== Data rows
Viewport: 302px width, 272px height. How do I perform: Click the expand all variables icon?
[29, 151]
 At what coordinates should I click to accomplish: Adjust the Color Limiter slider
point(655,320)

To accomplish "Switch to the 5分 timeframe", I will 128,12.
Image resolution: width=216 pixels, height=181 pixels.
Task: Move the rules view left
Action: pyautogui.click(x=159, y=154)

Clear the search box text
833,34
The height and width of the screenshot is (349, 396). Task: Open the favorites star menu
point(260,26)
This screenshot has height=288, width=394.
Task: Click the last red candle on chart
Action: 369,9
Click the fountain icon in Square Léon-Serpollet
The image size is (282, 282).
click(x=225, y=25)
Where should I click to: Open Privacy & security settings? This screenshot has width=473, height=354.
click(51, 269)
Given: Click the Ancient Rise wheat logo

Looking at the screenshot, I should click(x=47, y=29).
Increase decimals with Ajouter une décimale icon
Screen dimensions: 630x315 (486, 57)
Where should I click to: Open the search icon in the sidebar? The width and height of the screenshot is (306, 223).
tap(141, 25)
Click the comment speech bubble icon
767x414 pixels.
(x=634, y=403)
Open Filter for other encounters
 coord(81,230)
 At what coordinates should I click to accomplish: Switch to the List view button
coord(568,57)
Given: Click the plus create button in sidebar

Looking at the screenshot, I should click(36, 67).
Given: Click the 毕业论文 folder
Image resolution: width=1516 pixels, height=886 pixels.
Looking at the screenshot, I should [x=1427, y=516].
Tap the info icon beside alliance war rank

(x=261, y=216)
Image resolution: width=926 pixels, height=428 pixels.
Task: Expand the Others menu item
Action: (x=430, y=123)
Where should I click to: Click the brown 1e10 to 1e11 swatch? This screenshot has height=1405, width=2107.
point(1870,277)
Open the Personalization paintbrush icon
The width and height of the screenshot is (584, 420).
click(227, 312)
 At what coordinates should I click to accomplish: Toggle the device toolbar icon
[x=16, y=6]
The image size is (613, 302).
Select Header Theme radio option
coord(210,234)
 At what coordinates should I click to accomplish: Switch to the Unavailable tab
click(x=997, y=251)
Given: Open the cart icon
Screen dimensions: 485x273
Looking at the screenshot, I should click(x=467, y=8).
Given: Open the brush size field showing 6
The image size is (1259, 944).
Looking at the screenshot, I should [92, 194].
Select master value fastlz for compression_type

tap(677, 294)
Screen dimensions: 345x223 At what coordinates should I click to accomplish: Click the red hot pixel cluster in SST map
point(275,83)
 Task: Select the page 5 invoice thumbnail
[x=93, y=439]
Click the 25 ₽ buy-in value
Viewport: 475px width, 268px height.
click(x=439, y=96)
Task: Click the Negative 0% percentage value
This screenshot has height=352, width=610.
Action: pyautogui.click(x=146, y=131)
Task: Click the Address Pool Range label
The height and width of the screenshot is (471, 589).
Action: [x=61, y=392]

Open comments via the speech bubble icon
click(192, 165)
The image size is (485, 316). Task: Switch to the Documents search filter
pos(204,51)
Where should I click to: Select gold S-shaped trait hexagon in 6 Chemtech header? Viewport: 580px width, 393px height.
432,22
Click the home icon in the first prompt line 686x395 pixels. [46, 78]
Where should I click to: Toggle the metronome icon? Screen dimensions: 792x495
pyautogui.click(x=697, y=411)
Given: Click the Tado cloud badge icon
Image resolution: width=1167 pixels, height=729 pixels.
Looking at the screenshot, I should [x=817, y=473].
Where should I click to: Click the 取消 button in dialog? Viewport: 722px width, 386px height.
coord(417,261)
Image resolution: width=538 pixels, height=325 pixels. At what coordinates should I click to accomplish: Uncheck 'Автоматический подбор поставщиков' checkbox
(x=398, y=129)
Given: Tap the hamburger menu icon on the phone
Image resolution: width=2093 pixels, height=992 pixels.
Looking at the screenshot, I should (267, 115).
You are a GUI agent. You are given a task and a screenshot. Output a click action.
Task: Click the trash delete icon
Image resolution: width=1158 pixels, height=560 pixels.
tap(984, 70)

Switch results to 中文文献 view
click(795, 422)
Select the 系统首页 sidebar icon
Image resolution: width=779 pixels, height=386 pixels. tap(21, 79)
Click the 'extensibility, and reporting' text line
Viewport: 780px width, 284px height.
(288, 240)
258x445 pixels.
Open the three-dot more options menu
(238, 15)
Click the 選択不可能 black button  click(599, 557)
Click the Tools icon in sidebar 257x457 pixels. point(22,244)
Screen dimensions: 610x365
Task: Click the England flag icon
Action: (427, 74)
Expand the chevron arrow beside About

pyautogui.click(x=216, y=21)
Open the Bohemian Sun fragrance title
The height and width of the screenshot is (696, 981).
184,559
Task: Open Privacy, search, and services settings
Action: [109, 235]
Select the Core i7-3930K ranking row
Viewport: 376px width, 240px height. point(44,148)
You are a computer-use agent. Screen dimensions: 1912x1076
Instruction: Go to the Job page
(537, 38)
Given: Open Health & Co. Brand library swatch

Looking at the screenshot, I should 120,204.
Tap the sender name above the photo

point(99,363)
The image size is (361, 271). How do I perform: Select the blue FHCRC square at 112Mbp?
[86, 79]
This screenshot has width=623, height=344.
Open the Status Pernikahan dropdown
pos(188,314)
====
• Exercise aim: Reproduce all of the entries above verbatim, line for line, with no alterations.

• Answer to this exercise:
Viewport: 302px width, 272px height. How do I perform: Click the expand all variables icon?
[29, 151]
 At what coordinates should I click to accomplish: Adjust the Color Limiter slider
point(655,320)

To accomplish "Switch to the 5分 timeframe", I will 128,12.
Image resolution: width=216 pixels, height=181 pixels.
Task: Move the rules view left
Action: pyautogui.click(x=159, y=154)

Clear the search box text
833,34
The height and width of the screenshot is (349, 396). Task: Open the favorites star menu
point(260,26)
This screenshot has height=288, width=394.
Task: Click the last red candle on chart
Action: 369,9
Click the fountain icon in Square Léon-Serpollet
The image size is (282, 282).
click(x=225, y=25)
Where should I click to: Open Privacy & security settings? This screenshot has width=473, height=354.
click(51, 269)
Given: Click the Ancient Rise wheat logo

Looking at the screenshot, I should click(x=47, y=29).
Increase decimals with Ajouter une décimale icon
Screen dimensions: 630x315 (486, 57)
Where should I click to: Open the search icon in the sidebar? The width and height of the screenshot is (306, 223).
tap(141, 25)
Click the comment speech bubble icon
767x414 pixels.
(x=634, y=403)
Open Filter for other encounters
 coord(81,230)
 At what coordinates should I click to accomplish: Switch to the List view button
coord(568,57)
Given: Click the plus create button in sidebar

Looking at the screenshot, I should click(36, 67).
Given: Click the 毕业论文 folder
Image resolution: width=1516 pixels, height=886 pixels.
Looking at the screenshot, I should [x=1427, y=516].
Tap the info icon beside alliance war rank

(x=261, y=216)
Image resolution: width=926 pixels, height=428 pixels.
Task: Expand the Others menu item
Action: (x=430, y=123)
Where should I click to: Click the brown 1e10 to 1e11 swatch? This screenshot has height=1405, width=2107.
point(1870,277)
Open the Personalization paintbrush icon
The width and height of the screenshot is (584, 420).
click(227, 312)
 At what coordinates should I click to accomplish: Toggle the device toolbar icon
[x=16, y=6]
The image size is (613, 302).
Select Header Theme radio option
coord(210,234)
 At what coordinates should I click to accomplish: Switch to the Unavailable tab
click(x=997, y=251)
Given: Open the cart icon
Screen dimensions: 485x273
Looking at the screenshot, I should click(x=467, y=8).
Given: Open the brush size field showing 6
The image size is (1259, 944).
Looking at the screenshot, I should [92, 194].
Select master value fastlz for compression_type

tap(677, 294)
Screen dimensions: 345x223 At what coordinates should I click to accomplish: Click the red hot pixel cluster in SST map
point(275,83)
 Task: Select the page 5 invoice thumbnail
[x=93, y=439]
Click the 25 ₽ buy-in value
Viewport: 475px width, 268px height.
click(x=439, y=96)
Task: Click the Negative 0% percentage value
This screenshot has height=352, width=610.
Action: pyautogui.click(x=146, y=131)
Task: Click the Address Pool Range label
The height and width of the screenshot is (471, 589).
Action: [x=61, y=392]

Open comments via the speech bubble icon
click(192, 165)
The image size is (485, 316). Task: Switch to the Documents search filter
pos(204,51)
Where should I click to: Select gold S-shaped trait hexagon in 6 Chemtech header? Viewport: 580px width, 393px height.
432,22
Click the home icon in the first prompt line 686x395 pixels. [46, 78]
Where should I click to: Toggle the metronome icon? Screen dimensions: 792x495
pyautogui.click(x=697, y=411)
Given: Click the Tado cloud badge icon
Image resolution: width=1167 pixels, height=729 pixels.
Looking at the screenshot, I should [x=817, y=473].
Where should I click to: Click the 取消 button in dialog? Viewport: 722px width, 386px height.
coord(417,261)
Image resolution: width=538 pixels, height=325 pixels. At what coordinates should I click to accomplish: Uncheck 'Автоматический подбор поставщиков' checkbox
(x=398, y=129)
Given: Tap the hamburger menu icon on the phone
Image resolution: width=2093 pixels, height=992 pixels.
Looking at the screenshot, I should (267, 115).
You are a GUI agent. You are given a task and a screenshot. Output a click action.
Task: Click the trash delete icon
Image resolution: width=1158 pixels, height=560 pixels.
tap(984, 70)

Switch results to 中文文献 view
click(795, 422)
Select the 系统首页 sidebar icon
Image resolution: width=779 pixels, height=386 pixels. tap(21, 79)
Click the 'extensibility, and reporting' text line
Viewport: 780px width, 284px height.
(288, 240)
258x445 pixels.
Open the three-dot more options menu
(238, 15)
Click the 選択不可能 black button  click(599, 557)
Click the Tools icon in sidebar 257x457 pixels. point(22,244)
Screen dimensions: 610x365
Task: Click the England flag icon
Action: (427, 74)
Expand the chevron arrow beside About

pyautogui.click(x=216, y=21)
Open the Bohemian Sun fragrance title
The height and width of the screenshot is (696, 981).
184,559
Task: Open Privacy, search, and services settings
Action: [109, 235]
Select the Core i7-3930K ranking row
Viewport: 376px width, 240px height. point(44,148)
You are a computer-use agent. Screen dimensions: 1912x1076
Instruction: Go to the Job page
(537, 38)
Given: Open Health & Co. Brand library swatch

Looking at the screenshot, I should 120,204.
Tap the sender name above the photo

point(99,363)
The image size is (361, 271). How do I perform: Select the blue FHCRC square at 112Mbp?
[86, 79]
This screenshot has width=623, height=344.
Open the Status Pernikahan dropdown
pos(188,314)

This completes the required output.